Caroline Pozmentier-Sportich, vice-présidente de la Région Provence-Alpes-Côte d’Azur, représentant Christian Estrosi, le président de Paca, avance: «En nous réunissant ici, nous avons tous fait le choix de l’action. Gageons que ce choix est celui de l’avenir face à un ennemi dont la plus grande arme serait notre silence». «Tous ensemble, affirme-t-elle, vous symbolisez -nous symbolisons- le front uni d’une lutte contre une barbarie qui, par-delà les années, change de visage, change de méthodes, mais poursuit le même funeste objectif, et ne doit, pas plus que la barbarie des Nazis, triompher de la civilisation». Rappelle que «l’Histoire n’est pas écrite à l’avance, pour vaincre, à nous de nous donner les moyens». Et à l’heure où, à Paris comme à Nice, comme un peu partout dans le monde, «une idéologie meurtrière mue par un élan nouveau a juré de frapper nos civilisations et de les mettre à mort, il nous revient de prendre nos responsabilités et d’agir», avance-t-elle. «Voilà pourquoi, insiste-t-elle, il est si important de demeurer unis face à un danger qui n’est pas fantasmé, à l’image des Nations Unies, fondées au lendemain de la Seconde Guerre mondiale, sous les auspices desquelles nous sommes ici présents ce matin».

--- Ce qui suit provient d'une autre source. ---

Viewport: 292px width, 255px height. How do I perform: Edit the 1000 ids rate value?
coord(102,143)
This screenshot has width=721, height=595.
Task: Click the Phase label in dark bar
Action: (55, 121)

«La mort habite encore ces lieux»

Fabienne Bendayan représentant  le Crif Marseille-Provence(Photo Robert Poulain)
Fabienne Bendayan représentant le Crif Marseille-Provence(Photo Robert Poulain)

Fabienne Bendayan, pour le CRIF Marseille-Provence, regardant le Camp des Milles, dit: «la mort habite encore ces lieux». Rappelle que «le devoir de mémoire c’est encore un devoir d’histoire et je frémis à l’idée de savoir qu’elle pourrait se renouveler. Peut-être même qu’elle se renouvelle déjà à en croire les soubresauts de l’actualité. L’antisémitisme continue de ramper, de faire son œuvre. Récemment des personnes sont mortes, assassinées parce que Juives et l’épidémie ne s’arrête pas à ces crimes odieux; elle se traduit par des menaces, des insultes, des slogans haineux». Alors, à ses yeux: «Cette commémoration a aussi pour vertu (…) de nous inviter à la conscience politique pour développer un travail de prévention et de vigilance».

Jean-Marc Perrin, représentant le département des Bouches-du-Rhône et Daniel Gagnon, vice-président de la métropole Aix-Marseille-Provence ont, quant à eux, mis l’accent sur la culture et l’éducation des jeunes qui sont, pour Daniel Gagnon «non seulement des outils de transmission mémorielle mais aussi et surtout, le fondement de la prévention des génocides et des crimes contre l’humanité. Le Site-mémorial est à ce titre un formidable bouclier contre les extrémismes».
Après le Chant des Déportés interprété par les élèves du Lycée Militaire d’Aix-en-Provence, la lecture des noms des Justes parmi les Nations ayant œuvré au Camp des Milles, permit de rappeler que «face aux extrémismes il est possible d’agir au nom du vivre ensemble et des valeurs de justice, de tolérance et d’humanité».